Brief: Edit the material from the line containing "You are a computer-use agent. The image" through the line containing "Action: (304, 359)", replacing "Accuracy" with "Precision" and leaving everything else unchanged. Return only those lines.

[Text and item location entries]
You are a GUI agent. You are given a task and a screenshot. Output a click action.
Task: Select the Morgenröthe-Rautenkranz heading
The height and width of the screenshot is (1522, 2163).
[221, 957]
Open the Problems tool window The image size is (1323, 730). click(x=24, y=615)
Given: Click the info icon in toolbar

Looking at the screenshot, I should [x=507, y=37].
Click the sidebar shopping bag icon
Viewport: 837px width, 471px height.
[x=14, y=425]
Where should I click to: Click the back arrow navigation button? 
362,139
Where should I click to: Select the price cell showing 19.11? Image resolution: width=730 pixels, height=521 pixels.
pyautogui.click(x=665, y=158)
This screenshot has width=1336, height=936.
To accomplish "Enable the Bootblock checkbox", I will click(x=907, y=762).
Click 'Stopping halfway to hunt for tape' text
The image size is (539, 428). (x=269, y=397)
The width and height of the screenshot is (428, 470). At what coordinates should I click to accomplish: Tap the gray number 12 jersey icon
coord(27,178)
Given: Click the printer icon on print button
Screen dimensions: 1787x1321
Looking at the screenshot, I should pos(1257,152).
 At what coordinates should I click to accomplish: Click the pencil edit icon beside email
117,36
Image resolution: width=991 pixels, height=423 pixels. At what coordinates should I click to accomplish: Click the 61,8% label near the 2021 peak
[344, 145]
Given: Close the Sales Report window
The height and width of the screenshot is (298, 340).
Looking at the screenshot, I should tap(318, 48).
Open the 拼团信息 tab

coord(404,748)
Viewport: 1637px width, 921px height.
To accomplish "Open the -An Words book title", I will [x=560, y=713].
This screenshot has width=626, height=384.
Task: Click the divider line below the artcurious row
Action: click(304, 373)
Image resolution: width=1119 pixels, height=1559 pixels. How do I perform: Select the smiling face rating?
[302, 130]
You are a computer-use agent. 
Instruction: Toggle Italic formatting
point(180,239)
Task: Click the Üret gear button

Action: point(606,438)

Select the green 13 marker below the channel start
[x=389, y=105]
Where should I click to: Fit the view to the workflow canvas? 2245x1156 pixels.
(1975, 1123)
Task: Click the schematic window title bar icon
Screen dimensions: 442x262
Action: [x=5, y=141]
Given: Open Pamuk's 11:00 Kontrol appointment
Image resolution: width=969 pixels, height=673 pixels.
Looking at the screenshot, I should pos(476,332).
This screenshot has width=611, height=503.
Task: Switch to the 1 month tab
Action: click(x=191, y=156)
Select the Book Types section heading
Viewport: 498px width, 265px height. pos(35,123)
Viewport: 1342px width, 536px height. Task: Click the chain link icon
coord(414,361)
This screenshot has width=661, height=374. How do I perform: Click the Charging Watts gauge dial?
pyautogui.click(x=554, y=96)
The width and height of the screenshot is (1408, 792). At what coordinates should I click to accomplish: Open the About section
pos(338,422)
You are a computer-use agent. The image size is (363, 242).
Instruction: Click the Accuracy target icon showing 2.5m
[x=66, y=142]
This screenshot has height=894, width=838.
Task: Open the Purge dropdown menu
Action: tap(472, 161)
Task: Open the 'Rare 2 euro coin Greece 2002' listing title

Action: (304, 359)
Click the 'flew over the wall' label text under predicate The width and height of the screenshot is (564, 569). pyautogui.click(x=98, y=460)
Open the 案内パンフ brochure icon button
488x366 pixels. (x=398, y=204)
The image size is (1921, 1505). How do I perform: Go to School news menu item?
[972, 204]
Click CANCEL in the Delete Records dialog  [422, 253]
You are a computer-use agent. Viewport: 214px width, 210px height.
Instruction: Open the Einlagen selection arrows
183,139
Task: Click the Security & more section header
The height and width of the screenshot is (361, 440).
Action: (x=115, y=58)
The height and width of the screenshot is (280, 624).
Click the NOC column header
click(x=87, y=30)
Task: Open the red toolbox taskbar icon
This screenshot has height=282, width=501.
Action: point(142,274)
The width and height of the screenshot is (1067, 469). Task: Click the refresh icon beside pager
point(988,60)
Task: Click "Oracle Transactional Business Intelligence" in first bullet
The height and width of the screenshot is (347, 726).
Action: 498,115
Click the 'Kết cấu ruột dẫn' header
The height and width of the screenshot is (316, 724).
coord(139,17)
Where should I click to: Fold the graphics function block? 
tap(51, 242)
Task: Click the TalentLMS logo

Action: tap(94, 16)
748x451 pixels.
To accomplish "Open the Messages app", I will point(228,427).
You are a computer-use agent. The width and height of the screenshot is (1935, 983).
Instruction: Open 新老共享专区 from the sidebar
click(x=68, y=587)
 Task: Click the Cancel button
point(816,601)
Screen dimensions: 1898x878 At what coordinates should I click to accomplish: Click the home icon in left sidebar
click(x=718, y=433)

Answer to this problem:
You are a computer-use agent. The image size is (363, 242).
Instruction: Click the Precision target icon showing 2.5m
[x=66, y=142]
This screenshot has height=894, width=838.
Task: Open the Purge dropdown menu
Action: tap(472, 161)
Task: Open the 'Rare 2 euro coin Greece 2002' listing title

Action: (304, 359)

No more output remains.